A NOVEL INDUCIBLE TYROSINE-KINASE RECEPTOR TO REGULATE SIGNAL TRANSDUCTION AND NEURITE OUTGROWTH

Nervous system growth factor gene delivery can promote axonal growth and prevent cell death in animal models of CNS trauma and neurodegenerative diseases. The ability to regulate growth factor expression or signaling pathways downstream from growth factor receptors remains a desirable goal for in vivo gene transfer. To achieve precise pharmacological modulation of neurotrophin activity, we have generated a chimeric trkA receptor (ItrkA) by fusing the entire intracellular domain of the trkA high-affinity NGF receptor to two intracellular, modified FK506 binding domains for the synthetic small molecule dimerization ligand, AP20187. Rat PC12 cells were transduced with lentiviral vectors containing ItrkA and GFP (via an internal ribosome entry site).
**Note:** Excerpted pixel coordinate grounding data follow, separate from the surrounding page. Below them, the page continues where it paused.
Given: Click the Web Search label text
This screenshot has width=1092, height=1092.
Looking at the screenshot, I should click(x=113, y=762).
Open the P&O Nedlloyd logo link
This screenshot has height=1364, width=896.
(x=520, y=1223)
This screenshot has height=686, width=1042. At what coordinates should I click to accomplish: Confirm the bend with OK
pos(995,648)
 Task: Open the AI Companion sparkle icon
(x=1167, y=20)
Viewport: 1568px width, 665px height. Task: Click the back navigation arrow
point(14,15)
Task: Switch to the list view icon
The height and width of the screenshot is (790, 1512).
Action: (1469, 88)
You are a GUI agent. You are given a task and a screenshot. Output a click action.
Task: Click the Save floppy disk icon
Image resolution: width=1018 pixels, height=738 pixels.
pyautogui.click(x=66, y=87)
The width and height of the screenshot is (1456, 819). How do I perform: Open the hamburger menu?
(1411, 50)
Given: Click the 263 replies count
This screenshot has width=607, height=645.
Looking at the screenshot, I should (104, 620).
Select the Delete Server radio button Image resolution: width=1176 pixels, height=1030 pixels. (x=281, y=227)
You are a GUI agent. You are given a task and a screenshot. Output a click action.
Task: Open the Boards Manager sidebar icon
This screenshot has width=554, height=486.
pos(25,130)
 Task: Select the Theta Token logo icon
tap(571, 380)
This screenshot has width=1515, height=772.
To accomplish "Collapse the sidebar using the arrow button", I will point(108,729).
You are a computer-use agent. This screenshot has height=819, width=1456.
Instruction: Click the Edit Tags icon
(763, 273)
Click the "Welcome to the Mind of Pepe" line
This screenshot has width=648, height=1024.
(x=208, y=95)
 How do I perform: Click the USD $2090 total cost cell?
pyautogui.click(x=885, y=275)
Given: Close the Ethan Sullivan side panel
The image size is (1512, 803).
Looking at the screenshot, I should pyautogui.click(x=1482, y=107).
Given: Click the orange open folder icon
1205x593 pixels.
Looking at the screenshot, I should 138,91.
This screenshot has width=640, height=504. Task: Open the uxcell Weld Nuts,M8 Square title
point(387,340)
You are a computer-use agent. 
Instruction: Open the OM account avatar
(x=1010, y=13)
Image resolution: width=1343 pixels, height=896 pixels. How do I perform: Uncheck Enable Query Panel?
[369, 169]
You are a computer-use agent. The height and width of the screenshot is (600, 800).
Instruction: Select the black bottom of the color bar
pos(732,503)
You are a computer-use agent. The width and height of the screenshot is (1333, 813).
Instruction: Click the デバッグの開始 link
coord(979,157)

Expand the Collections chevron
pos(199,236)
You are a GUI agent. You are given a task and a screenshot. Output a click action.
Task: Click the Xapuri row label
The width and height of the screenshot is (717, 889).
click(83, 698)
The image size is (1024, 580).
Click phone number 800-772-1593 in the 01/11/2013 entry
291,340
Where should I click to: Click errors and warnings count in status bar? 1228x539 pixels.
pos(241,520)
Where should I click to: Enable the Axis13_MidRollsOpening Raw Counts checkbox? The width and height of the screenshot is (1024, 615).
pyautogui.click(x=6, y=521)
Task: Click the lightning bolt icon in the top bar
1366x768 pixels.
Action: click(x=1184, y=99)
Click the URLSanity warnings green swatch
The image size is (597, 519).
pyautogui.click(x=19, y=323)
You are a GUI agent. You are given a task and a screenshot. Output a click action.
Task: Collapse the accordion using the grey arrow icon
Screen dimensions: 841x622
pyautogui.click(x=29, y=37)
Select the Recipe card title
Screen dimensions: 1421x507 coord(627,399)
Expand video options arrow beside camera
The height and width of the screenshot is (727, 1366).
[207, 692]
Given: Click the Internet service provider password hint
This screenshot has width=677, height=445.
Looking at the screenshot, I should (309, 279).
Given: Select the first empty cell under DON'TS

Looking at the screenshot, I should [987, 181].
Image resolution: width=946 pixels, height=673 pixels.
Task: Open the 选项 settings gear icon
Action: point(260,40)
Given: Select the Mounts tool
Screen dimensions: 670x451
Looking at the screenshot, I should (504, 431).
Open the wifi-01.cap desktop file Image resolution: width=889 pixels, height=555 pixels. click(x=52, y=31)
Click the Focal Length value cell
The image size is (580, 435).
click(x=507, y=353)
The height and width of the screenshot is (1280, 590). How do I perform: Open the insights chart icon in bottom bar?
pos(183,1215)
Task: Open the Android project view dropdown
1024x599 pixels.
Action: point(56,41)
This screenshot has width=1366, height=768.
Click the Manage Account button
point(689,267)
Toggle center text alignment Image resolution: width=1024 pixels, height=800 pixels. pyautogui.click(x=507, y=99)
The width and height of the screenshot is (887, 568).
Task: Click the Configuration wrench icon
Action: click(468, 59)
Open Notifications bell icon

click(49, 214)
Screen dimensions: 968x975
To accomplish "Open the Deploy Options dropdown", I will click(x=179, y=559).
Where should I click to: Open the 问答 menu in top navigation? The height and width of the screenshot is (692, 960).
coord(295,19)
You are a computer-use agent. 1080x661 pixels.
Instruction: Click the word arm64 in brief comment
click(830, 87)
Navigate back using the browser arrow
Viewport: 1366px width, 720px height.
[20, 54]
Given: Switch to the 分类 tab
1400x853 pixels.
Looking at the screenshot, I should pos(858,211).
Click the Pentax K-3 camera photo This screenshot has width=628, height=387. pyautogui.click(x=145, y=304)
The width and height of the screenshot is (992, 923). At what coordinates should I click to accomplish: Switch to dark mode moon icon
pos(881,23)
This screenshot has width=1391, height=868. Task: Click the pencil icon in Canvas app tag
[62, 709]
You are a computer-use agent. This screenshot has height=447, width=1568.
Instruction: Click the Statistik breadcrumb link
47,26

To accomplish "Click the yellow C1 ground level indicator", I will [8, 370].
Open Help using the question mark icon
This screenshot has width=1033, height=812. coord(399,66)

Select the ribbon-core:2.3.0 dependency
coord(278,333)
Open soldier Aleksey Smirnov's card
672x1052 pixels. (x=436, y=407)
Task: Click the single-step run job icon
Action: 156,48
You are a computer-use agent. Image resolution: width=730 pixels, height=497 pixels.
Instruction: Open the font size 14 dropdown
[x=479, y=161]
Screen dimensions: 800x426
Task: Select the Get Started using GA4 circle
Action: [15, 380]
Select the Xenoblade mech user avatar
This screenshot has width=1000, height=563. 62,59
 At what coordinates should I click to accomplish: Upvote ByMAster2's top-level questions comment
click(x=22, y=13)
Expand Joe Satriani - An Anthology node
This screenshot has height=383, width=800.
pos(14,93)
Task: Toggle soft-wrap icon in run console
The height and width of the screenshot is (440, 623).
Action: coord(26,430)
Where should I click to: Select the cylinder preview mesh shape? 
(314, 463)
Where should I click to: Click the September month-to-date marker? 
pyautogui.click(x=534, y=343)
Treatment of ItrkA-expressing PC12 cells with AP20187 induced neurite outgrowth and differentiation in a time- and dose-dependent fashion, with a half-maximal response at a concentration of 1 nM AP20187. 70% of cells responded to AP20187 by day 3. Western blots demonstrated that AP20187 treatment resulted in phosphorylation of Erk1/2 and Akt in ItrkA-transduced PC12 cells, but not in non-transduced, naive cells. Phosphorylation levels were comparable to levels obtained with 50ng/ml NGF. In addition, ItrkA lentiviral transduction of primary E15 dorsal root ganglion neurons significantly increased neurite growth 3–4-fold in the presence of AP20187 compared to control GFP transduced and naive neurons. These results demonstrate that small ligand-induced dimerization of the intracellular domain of trkA can efficiently simulate the biological activity of NGF and provide a means to regulate intracellular neurotrophin receptor signaling.